Pesach 5785
From the Desk of Lynn Davis, Director of The Rabbi Joseph H. Gumbiner Community Action Project
Over the weekend, Jews around the world gathered with friends and family to celebrate Passover. We shared the ritual meal, or Seder, and re-told the story of our freedom from slavery and our Exodus from Egypt.
The Exodus is more than a story about escape—it’s a foundational narrative of identity that incorporates freedom from oppression, divine justice, remembering the pain of bondage, and embracing hope for a better future. It’s a story of liberation and resistance that has resonated with Jews and non-Jews throughout history. We begin the evening by affirming that merely telling the story is not enough. We’re required to interrogate this sacred narrative; to contemplate its meaning and to examine the questions it raises for us in our own day. Specifically, Passover demands that we connect the lessons of the Exodus story to the Pharaohs that arise “in every generation.”
The Haggadah (the text read during the Passover Seder) also reminds us that no one person or act freed the Israelites from Egypt. Resistance required that many people find their courage: the midwives Shifrah and Puah who rejected Pharoah’s immoral decrees; Aaron, who spoke truth to power; Miriam, sister to Aaron and Moses, who led the Israelites in song and dance as they crossed the Red Sea; and Moses himself, who confronted Pharoah and demanded that his people be freed. Nor did the Israelites leave Egypt on their own. Text tells us that they were accompanied by a mixed multitude, the erev rav – people of diverse backgrounds and ethnicities who renounced their association with an oppressive regime and found common cause with the oppressed.
This Passover, I can’t stop thinking about that mixed multitude and our very own erev rav: the members of different faith, ethnic, racial, and religious groups with whom we work in common cause, tackling the many social challenges that face our community. These are all people who are committed to creating a more just democracy, a more robust civil society, and fighting identity-based hatred in all its forms.
But that also forces me to think about where I show up, where we show up, for others. How are we showing up – loudly and explicitly – for the rights of other marginalized groups? How are we interrupting the current plagues of violence and oppression? For whom are we the erev rav?
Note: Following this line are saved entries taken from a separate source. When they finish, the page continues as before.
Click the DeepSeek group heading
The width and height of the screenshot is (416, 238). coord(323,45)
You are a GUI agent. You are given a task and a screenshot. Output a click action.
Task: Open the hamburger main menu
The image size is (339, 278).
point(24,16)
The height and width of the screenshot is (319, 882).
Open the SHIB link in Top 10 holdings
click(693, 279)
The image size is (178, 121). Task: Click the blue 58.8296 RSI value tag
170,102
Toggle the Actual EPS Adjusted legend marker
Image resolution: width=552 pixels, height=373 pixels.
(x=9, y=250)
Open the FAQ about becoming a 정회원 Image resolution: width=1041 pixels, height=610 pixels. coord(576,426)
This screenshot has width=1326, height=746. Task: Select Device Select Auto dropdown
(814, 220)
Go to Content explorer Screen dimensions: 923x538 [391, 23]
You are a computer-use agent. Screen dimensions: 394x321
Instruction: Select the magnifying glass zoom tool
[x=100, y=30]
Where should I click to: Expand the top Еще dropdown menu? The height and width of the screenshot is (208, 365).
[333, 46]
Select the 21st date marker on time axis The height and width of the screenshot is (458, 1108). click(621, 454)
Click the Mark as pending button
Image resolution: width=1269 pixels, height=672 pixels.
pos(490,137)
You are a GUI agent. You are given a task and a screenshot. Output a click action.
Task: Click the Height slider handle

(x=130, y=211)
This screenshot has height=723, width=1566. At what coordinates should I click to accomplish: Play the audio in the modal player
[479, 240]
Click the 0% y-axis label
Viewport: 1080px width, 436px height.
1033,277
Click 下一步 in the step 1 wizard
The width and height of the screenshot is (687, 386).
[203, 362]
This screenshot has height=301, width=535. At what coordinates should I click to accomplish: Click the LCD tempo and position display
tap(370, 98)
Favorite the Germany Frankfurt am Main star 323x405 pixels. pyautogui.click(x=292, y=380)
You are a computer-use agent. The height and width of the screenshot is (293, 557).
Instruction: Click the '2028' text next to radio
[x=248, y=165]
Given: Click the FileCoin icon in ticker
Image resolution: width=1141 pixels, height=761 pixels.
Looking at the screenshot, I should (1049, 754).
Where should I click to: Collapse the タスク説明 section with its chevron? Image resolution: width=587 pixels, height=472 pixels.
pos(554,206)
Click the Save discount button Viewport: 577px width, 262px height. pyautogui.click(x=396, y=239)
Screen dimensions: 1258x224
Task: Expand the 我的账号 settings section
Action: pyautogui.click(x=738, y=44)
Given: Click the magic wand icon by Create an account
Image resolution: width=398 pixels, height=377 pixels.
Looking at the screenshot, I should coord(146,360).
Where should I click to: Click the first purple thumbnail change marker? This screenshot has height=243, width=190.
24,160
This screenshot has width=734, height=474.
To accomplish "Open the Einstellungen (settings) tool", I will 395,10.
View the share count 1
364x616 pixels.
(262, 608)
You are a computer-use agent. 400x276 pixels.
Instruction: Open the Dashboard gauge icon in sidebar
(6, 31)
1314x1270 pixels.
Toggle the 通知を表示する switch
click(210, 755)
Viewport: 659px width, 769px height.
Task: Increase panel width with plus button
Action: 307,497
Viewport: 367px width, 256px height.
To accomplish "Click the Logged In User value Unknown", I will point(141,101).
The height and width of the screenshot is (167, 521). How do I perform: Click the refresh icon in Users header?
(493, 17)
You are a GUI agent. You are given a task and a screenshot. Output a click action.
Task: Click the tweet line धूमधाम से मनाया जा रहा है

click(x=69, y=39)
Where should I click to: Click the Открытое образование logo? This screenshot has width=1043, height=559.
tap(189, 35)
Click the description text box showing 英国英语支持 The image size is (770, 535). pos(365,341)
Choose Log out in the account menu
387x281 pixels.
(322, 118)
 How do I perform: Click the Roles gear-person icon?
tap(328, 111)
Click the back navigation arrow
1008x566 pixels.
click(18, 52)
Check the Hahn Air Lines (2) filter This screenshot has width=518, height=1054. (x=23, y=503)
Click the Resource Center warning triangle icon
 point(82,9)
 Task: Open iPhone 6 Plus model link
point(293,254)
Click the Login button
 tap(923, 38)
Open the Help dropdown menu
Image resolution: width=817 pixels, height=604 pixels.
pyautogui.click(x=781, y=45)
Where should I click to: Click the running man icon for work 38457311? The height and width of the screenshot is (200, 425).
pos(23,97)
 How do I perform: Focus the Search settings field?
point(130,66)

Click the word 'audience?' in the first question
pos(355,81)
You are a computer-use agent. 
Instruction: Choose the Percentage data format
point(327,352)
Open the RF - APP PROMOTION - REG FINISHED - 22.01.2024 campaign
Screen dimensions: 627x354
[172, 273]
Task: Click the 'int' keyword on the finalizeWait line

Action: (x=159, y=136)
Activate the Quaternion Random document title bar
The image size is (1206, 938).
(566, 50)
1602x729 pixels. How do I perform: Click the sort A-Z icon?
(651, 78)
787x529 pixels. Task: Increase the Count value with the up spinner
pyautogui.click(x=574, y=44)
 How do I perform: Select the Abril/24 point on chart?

According to the Exodus narrative, Pharaoh amasses power through fear: by dehumanizing a vulnerable group and targeting it with state violence. If we fail to name the ways this is happening in our own times, we will have not fulfilled the requirement of the Passover seder. This ritual of remembering, questioning, and renewing our commitment to justice challenges us to not get comfortable with other people’s suffering.
When we read, “In every generation, one is obligated to see oneself as though one personally came out of Egypt,” it isn’t just about history—it’s a call to empathy and action and a reminder that our liberation is inextricably linked with that of others. The Seder reminds us that liberation is a communal act, not just a personal one. As you search for solidarity around you, ask for whom you are the erev rav. What is your place in the mixed multitude fighting for others’ freedom today?